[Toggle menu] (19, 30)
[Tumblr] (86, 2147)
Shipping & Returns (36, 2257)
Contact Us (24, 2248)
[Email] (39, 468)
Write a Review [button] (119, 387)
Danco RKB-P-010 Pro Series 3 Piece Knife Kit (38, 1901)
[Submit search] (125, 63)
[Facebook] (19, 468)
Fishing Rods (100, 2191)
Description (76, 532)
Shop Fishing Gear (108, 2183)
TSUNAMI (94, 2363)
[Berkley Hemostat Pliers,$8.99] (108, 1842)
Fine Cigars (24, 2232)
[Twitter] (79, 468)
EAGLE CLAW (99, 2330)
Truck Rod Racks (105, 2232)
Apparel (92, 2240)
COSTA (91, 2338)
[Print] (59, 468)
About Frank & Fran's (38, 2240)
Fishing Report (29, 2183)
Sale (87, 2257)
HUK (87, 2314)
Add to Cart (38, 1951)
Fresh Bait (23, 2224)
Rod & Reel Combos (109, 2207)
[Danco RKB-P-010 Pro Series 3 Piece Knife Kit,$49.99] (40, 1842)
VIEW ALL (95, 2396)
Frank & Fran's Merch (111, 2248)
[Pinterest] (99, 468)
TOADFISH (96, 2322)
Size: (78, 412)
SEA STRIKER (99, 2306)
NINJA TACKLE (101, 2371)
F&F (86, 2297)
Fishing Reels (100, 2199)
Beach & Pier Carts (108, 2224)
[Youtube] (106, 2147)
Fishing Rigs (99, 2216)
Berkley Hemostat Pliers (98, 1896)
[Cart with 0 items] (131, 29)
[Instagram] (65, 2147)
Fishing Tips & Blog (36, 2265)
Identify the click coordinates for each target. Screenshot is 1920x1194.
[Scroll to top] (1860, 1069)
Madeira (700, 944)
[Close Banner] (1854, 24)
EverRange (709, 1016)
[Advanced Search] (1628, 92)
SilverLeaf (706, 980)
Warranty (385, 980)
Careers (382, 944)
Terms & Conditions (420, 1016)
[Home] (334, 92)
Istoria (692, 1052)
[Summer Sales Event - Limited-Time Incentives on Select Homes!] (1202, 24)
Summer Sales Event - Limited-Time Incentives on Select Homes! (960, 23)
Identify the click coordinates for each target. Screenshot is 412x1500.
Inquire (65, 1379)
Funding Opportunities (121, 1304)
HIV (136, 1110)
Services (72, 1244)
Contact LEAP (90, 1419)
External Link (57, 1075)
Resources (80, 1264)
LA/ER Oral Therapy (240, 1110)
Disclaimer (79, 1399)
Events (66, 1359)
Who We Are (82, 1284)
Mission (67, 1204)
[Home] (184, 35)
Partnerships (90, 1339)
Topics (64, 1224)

● **ASSIGNMENT**: From the records above, print only the lines between the one holding "[Tumblr] (86, 2147)" and the one holding "Description (76, 532)", inclusive, exactly as they stand.

● **SOLUTION TO THE EXERCISE**:
[Tumblr] (86, 2147)
Shipping & Returns (36, 2257)
Contact Us (24, 2248)
[Email] (39, 468)
Write a Review [button] (119, 387)
Danco RKB-P-010 Pro Series 3 Piece Knife Kit (38, 1901)
[Submit search] (125, 63)
[Facebook] (19, 468)
Fishing Rods (100, 2191)
Description (76, 532)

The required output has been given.